Theresa Kaminski's Angels of the Underground tells the story of four American women who were part of this little-known resistance movement: Gladys Savary, Claire Phillips, Yay Panlilio, and Peggy Utinsky - all incredibly adept at skirting occupation authorities to support the Allied war effort. The nature of their clandestine work meant that the truth behind their dangerous activities had to be obscured as long as the Japanese occupied the Philippines. If caught, they would be imprisoned, tortured, and executed. Throughout the Pacific War, these four women remained hidden behind a veil of deceit and subterfuge
An impressive work of scholarship grounded in archival research, FBI documents, and memoirs, Angels of the Underground illuminates the complex political dimensions of the occupied Philippines and its importance to the war effort in the Pacific.

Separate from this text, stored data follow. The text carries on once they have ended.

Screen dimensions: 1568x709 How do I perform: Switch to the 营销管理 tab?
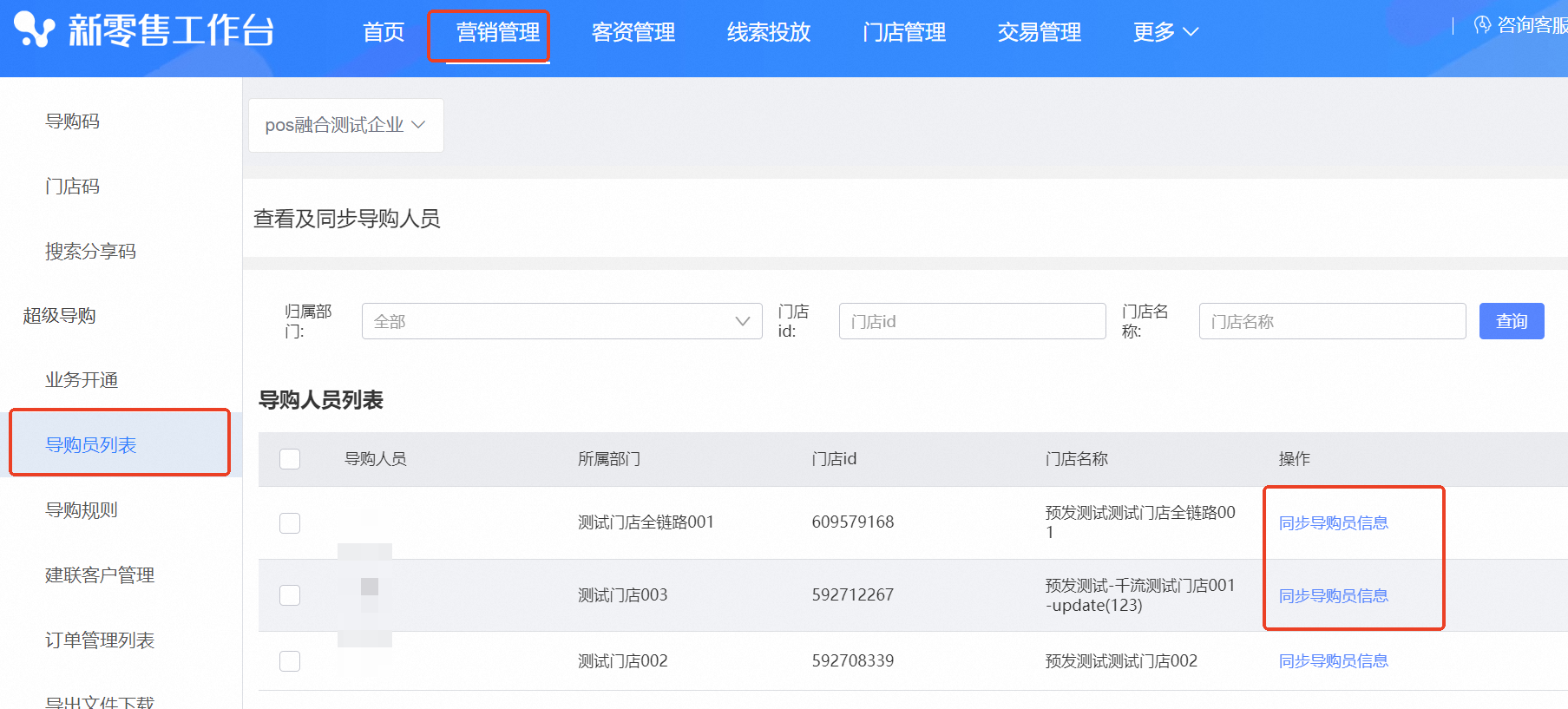point(498,32)

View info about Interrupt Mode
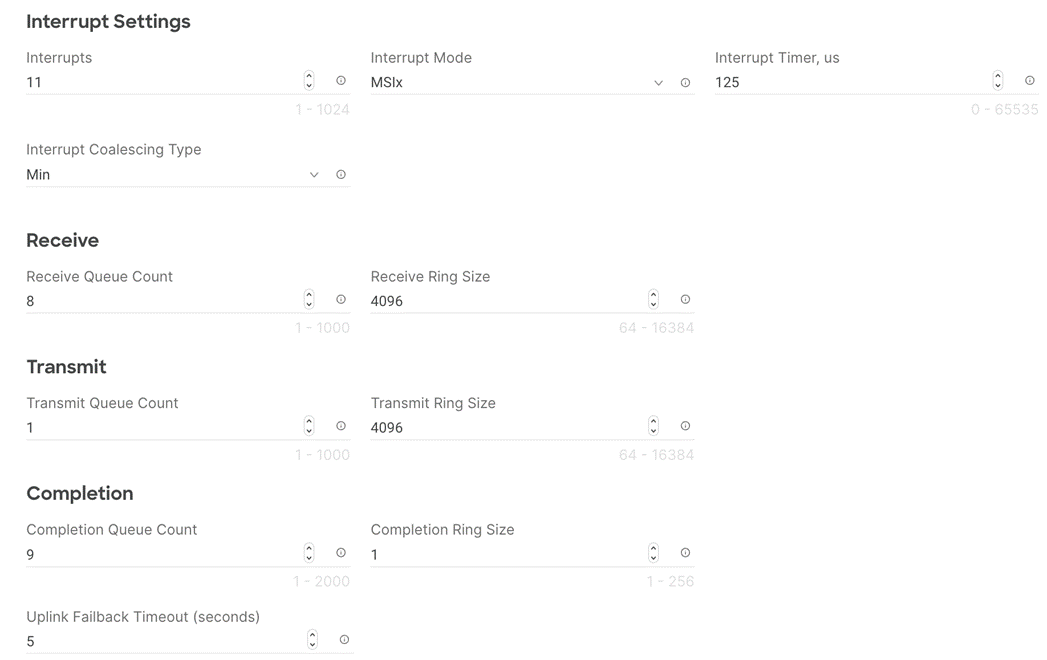pos(685,83)
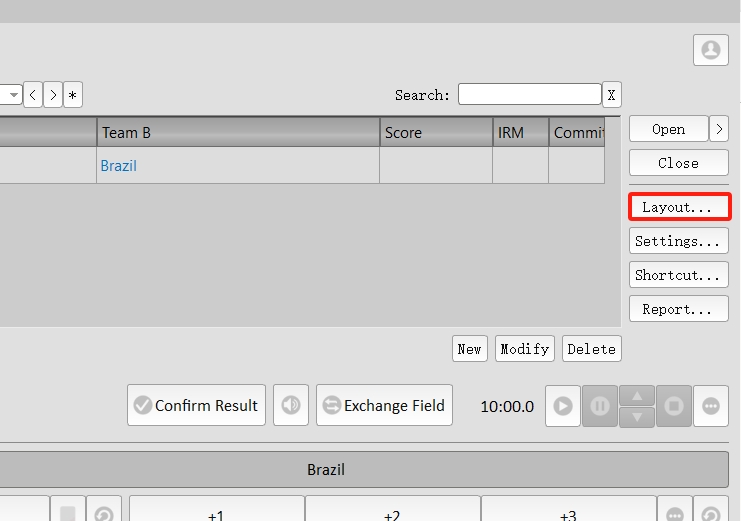Click the Team B column header

pyautogui.click(x=238, y=132)
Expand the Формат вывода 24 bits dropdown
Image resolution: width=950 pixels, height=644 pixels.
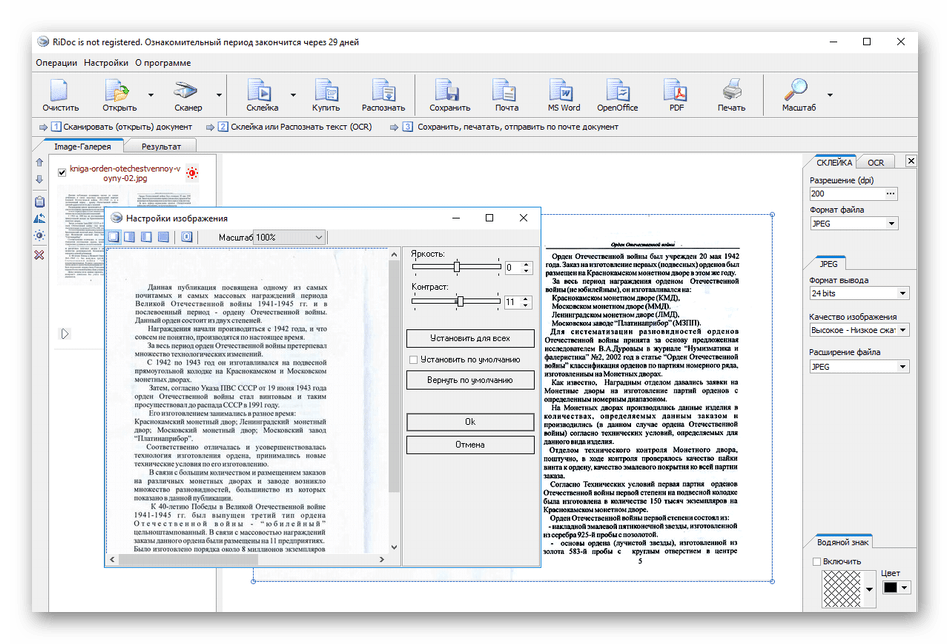[x=859, y=293]
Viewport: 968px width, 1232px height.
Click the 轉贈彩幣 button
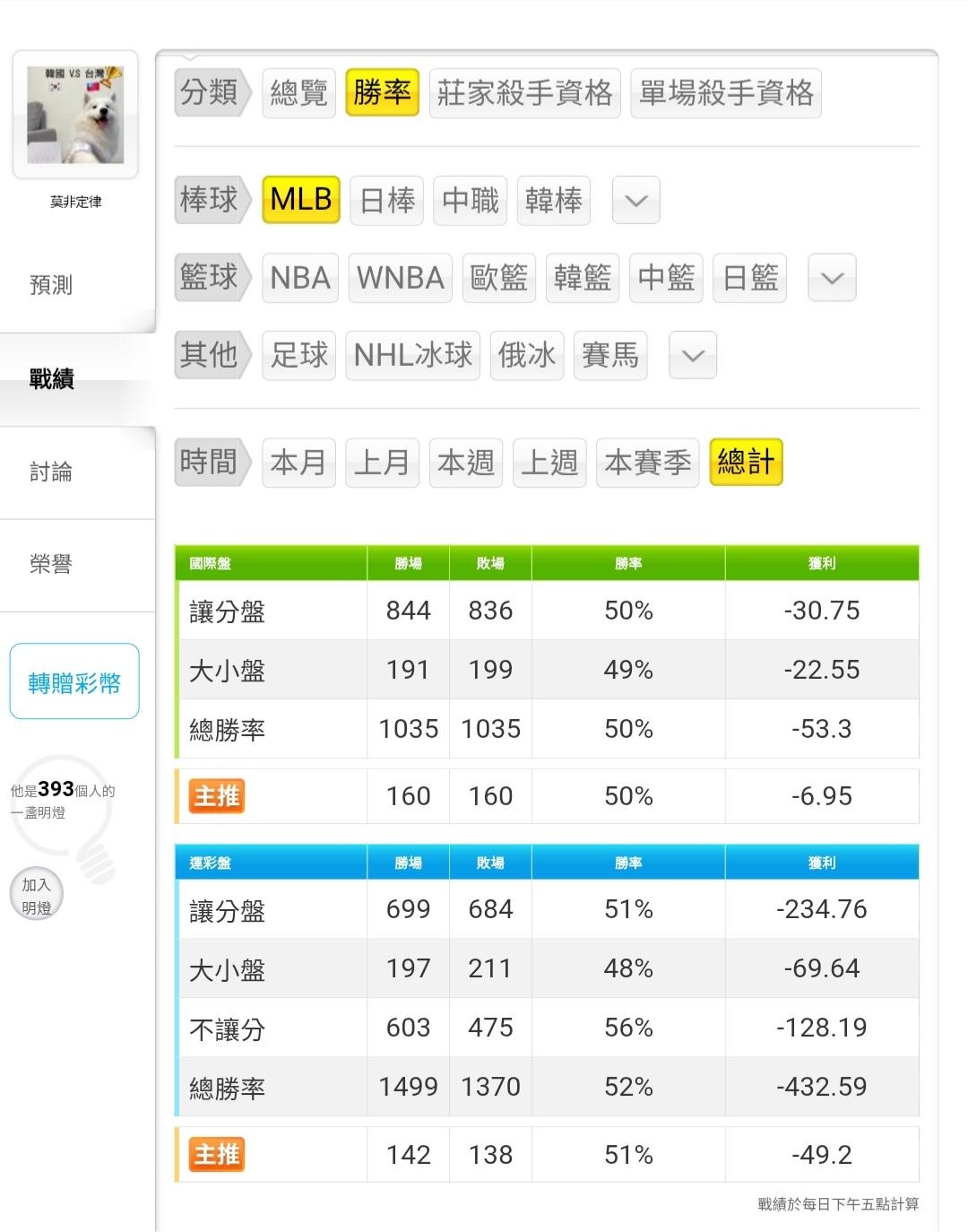[74, 683]
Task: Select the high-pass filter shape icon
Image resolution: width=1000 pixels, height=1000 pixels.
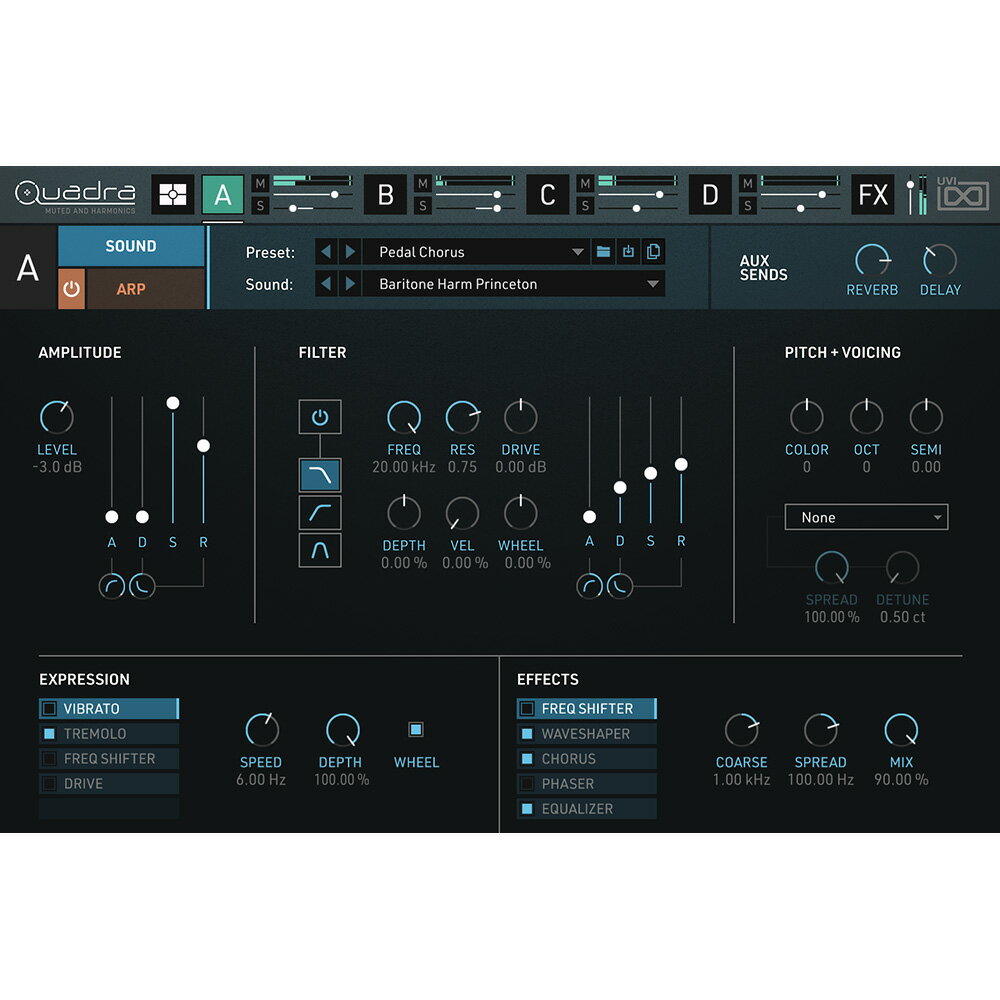Action: point(320,512)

Kaminski's narrative sheds light on the Japanese-occupied city of Manila; the Bataan Death March and subsequent incarceration of American military prisoners in camps O'Donnell and Cabanatuan; and the formation of guerrilla units in the mountains of Luzon.

Angels of the Underground makes a significant contribution to the work on women's wartime experiences. Through the lives of Gladys, Yay, Claire, and Peggy, who never wavered in their belief that it was their duty as patriotic American women to aid the Allied cause, Kaminski highlights how women have always been active participants in war, whether or not they wear a military uniform.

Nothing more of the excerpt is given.